COMPLETE THE FOLLOWING:
a: Do the following statements agree with the thesis defense announcement? For each, answer yes or no and quote the exact words from the announcement that decide it. (i) The defense is held on a Wednesday. (ii) The defense is scheduled to last two hours. (iii) In the announcement, "registration" means finding the 3D scene representation from RGB images.
b: List every word in the thesis title in the thesis defense announcement that begins with a capital letter.
c: Please carry on the abstract in the thesis defense announcement, starting right after its last sentence.

SOURCE EXCERPT:
::::

Loading Events

PhD Thesis Defense

April

28
Wed
Chen-Hsuan Lin Robotics Institute,
Carnegie Mellon University
Wednesday, April 28
10:00 am to 11:00 am
Learning 3D Registration and Reconstruction from the Visual World

Abstract:
Humans learn to develop strong senses for 3D geometry by looking around in the visual world. Through pure visual perception, not only can we recover a mental 3D representation of what we are looking at, but meanwhile we can also recognize where we are looking at the scene from. Finding the 3D scene representation from RGB images (i.e. 3D reconstruction) and localizing the camera frames (i.e. registration) are two long-standing problems in computer vision. Simultaneously solving both tasks makes it an even more challenging chicken-and-egg problem — recovering the 3D structure requires observations with accurate camera poses, while localizing the cameras requires reliable correspondences from the reconstruction.

::::

DATA PROVIDED:

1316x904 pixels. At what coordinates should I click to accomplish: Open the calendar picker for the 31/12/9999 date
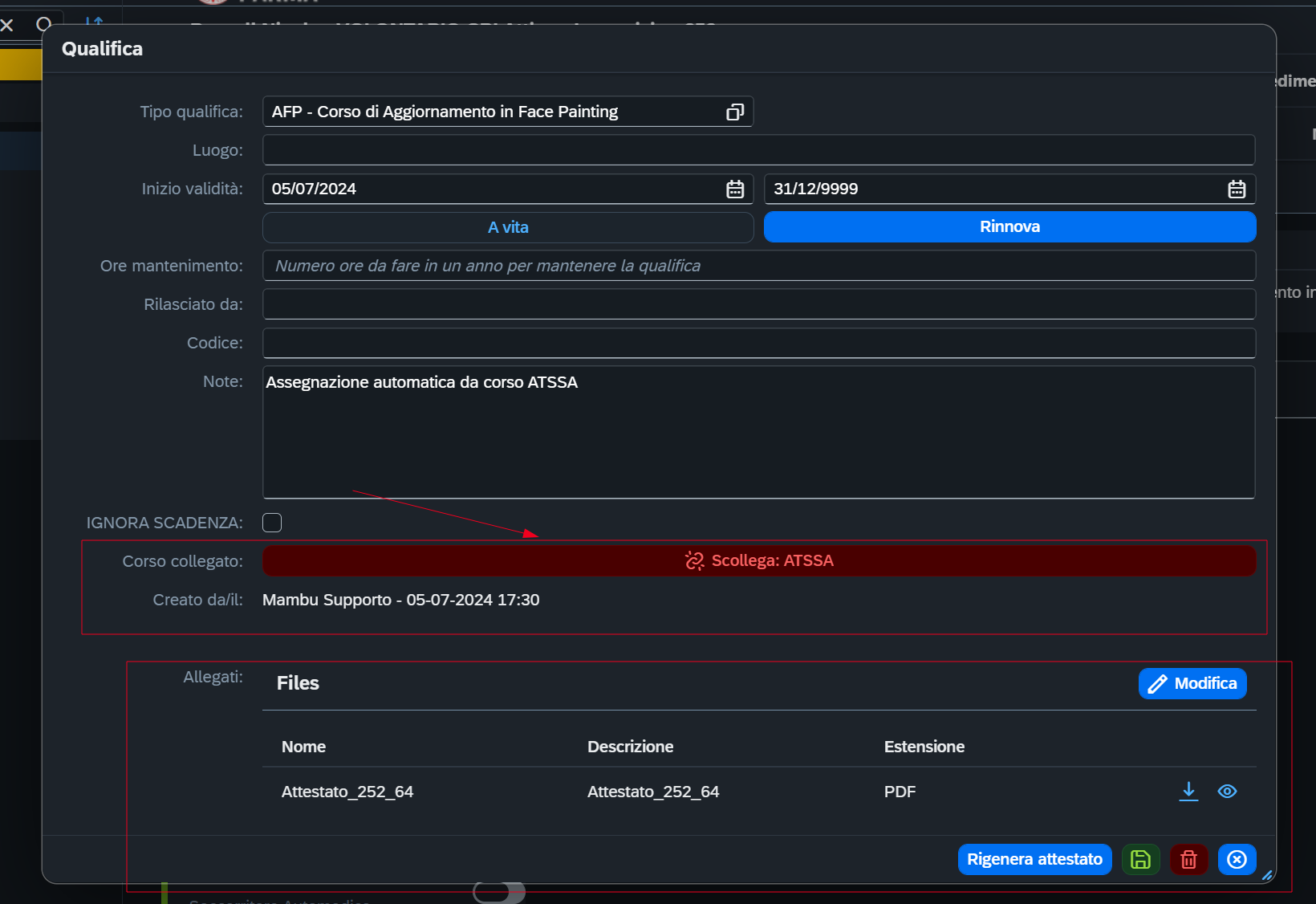pos(1237,189)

::::

FINAL ANSWERS:
a:
(i) Yes: "Wednesday, April 28"
(ii) No: "10:00 am to 11:00 am"
(iii) No: "localizing the camera frames (i.e. registration)"

b: Learning, Registration, Reconstruction, Visual, World

c:
In this thesis, we explore the problem of learning geometric alignment and dense 3D reconstruction from images and videos using self-supervised learning techniques. Toward this end, we discuss the general importance of factorizing geometric information from visual data. First, we build up the theoretical foundations from learning-based planar registration for images. We show that incorporating geometric priors in learning models increases learning efficacy for alignment algorithms, and we demonstrate both discriminate and generative applications of image registration with modern deep neural networks. Second, we explore more complex 3D shape priors parametrized by neural networks, which we train from images without 3D supervision by utilizing differentiable rendering techniques. We develop methods for learning from multi-view depth observations and even single-view supervision from static RGB images. Finally, we investigate the challenging problem of joint optimization of 3D registration and reconstruction. Given a video sequence, we demonstrate how one can exploit pretrained 3D shape priors to register and refine the shape reconstruction to the video sequences, as well as a more generic rendering prior for learning neural 3D scene representations from unknown camera poses.

Images and videos contain very rich and detailed information about the 3D world. Baking in suitable geometric priors allows learning models to effectively recover both the dense 3D scene structures and the corresponding camera poses using image synthesis as the proxy objective. We believe this is an essential ingredient towards scalable learning of in-the-wild spatial 3D understanding for future AI systems.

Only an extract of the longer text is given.